#### INSTRUCTIONS FOR THE TASK
Transcribe the records that follow, preserving every word.

__________

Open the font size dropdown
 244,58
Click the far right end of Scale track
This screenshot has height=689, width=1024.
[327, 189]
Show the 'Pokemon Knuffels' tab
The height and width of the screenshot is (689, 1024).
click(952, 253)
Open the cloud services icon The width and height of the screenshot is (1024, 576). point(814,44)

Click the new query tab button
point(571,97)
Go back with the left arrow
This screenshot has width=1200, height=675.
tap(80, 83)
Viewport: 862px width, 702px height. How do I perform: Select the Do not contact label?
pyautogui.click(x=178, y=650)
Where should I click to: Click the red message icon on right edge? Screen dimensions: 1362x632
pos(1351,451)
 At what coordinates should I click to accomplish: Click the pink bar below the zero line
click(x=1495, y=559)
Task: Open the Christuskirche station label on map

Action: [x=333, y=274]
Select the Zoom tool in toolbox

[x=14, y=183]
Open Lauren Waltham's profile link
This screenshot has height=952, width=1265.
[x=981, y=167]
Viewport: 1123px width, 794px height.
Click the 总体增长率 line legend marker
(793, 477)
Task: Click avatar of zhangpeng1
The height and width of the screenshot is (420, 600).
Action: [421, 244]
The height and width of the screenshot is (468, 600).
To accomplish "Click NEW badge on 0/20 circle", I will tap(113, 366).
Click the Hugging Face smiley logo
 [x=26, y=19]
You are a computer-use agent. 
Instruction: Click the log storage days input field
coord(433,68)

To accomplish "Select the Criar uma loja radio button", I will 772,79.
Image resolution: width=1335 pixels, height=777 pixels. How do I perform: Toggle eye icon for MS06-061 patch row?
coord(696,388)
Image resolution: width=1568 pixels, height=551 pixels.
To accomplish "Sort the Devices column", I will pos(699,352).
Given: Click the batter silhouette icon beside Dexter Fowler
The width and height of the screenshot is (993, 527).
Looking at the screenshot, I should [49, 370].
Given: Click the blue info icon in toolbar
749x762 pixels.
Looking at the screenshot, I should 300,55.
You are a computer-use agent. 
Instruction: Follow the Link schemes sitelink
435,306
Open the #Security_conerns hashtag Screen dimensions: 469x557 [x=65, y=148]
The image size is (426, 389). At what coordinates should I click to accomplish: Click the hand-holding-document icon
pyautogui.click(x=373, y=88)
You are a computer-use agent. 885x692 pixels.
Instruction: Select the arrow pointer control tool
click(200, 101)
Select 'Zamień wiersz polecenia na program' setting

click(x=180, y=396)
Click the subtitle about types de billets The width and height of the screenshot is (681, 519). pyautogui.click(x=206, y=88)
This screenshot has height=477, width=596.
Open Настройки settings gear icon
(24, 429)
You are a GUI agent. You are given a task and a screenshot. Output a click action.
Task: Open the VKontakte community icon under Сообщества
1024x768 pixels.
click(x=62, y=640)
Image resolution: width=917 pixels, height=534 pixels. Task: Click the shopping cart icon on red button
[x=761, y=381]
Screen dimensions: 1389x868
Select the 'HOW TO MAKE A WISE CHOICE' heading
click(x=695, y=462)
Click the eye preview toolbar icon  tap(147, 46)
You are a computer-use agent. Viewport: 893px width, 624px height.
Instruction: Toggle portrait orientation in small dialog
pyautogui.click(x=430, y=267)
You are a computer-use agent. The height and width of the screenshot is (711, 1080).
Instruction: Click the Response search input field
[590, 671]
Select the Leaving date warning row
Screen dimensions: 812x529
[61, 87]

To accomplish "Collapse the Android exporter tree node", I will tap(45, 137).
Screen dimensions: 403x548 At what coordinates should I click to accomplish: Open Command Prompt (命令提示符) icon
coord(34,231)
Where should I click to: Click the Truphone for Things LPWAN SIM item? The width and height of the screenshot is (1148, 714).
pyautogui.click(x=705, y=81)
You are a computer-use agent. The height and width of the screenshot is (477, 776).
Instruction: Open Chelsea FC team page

__________

#### THE COMPLETED TASK
Open the font size dropdown
 244,58
Click the far right end of Scale track
This screenshot has height=689, width=1024.
[327, 189]
Show the 'Pokemon Knuffels' tab
The height and width of the screenshot is (689, 1024).
click(952, 253)
Open the cloud services icon The width and height of the screenshot is (1024, 576). point(814,44)

Click the new query tab button
point(571,97)
Go back with the left arrow
This screenshot has width=1200, height=675.
tap(80, 83)
Viewport: 862px width, 702px height. How do I perform: Select the Do not contact label?
pyautogui.click(x=178, y=650)
Where should I click to: Click the red message icon on right edge? Screen dimensions: 1362x632
pos(1351,451)
 At what coordinates should I click to accomplish: Click the pink bar below the zero line
click(x=1495, y=559)
Task: Open the Christuskirche station label on map

Action: [x=333, y=274]
Select the Zoom tool in toolbox

[x=14, y=183]
Open Lauren Waltham's profile link
This screenshot has height=952, width=1265.
[x=981, y=167]
Viewport: 1123px width, 794px height.
Click the 总体增长率 line legend marker
(793, 477)
Task: Click avatar of zhangpeng1
The height and width of the screenshot is (420, 600).
Action: [421, 244]
The height and width of the screenshot is (468, 600).
To accomplish "Click NEW badge on 0/20 circle", I will tap(113, 366).
Click the Hugging Face smiley logo
 [x=26, y=19]
You are a computer-use agent. 
Instruction: Click the log storage days input field
coord(433,68)

To accomplish "Select the Criar uma loja radio button", I will 772,79.
Image resolution: width=1335 pixels, height=777 pixels. How do I perform: Toggle eye icon for MS06-061 patch row?
coord(696,388)
Image resolution: width=1568 pixels, height=551 pixels.
To accomplish "Sort the Devices column", I will pos(699,352).
Given: Click the batter silhouette icon beside Dexter Fowler
The width and height of the screenshot is (993, 527).
Looking at the screenshot, I should [49, 370].
Given: Click the blue info icon in toolbar
749x762 pixels.
Looking at the screenshot, I should 300,55.
You are a computer-use agent. 
Instruction: Follow the Link schemes sitelink
435,306
Open the #Security_conerns hashtag Screen dimensions: 469x557 [x=65, y=148]
The image size is (426, 389). At what coordinates should I click to accomplish: Click the hand-holding-document icon
pyautogui.click(x=373, y=88)
You are a computer-use agent. 885x692 pixels.
Instruction: Select the arrow pointer control tool
click(200, 101)
Select 'Zamień wiersz polecenia na program' setting

click(x=180, y=396)
Click the subtitle about types de billets The width and height of the screenshot is (681, 519). pyautogui.click(x=206, y=88)
This screenshot has height=477, width=596.
Open Настройки settings gear icon
(24, 429)
You are a GUI agent. You are given a task and a screenshot. Output a click action.
Task: Open the VKontakte community icon under Сообщества
1024x768 pixels.
click(x=62, y=640)
Image resolution: width=917 pixels, height=534 pixels. Task: Click the shopping cart icon on red button
[x=761, y=381]
Screen dimensions: 1389x868
Select the 'HOW TO MAKE A WISE CHOICE' heading
click(x=695, y=462)
Click the eye preview toolbar icon  tap(147, 46)
You are a computer-use agent. Viewport: 893px width, 624px height.
Instruction: Toggle portrait orientation in small dialog
pyautogui.click(x=430, y=267)
You are a computer-use agent. The height and width of the screenshot is (711, 1080).
Instruction: Click the Response search input field
[590, 671]
Select the Leaving date warning row
Screen dimensions: 812x529
[61, 87]

To accomplish "Collapse the Android exporter tree node", I will tap(45, 137).
Screen dimensions: 403x548 At what coordinates should I click to accomplish: Open Command Prompt (命令提示符) icon
coord(34,231)
Where should I click to: Click the Truphone for Things LPWAN SIM item? The width and height of the screenshot is (1148, 714).
pyautogui.click(x=705, y=81)
You are a computer-use agent. The height and width of the screenshot is (477, 776).
Instruction: Open Chelsea FC team page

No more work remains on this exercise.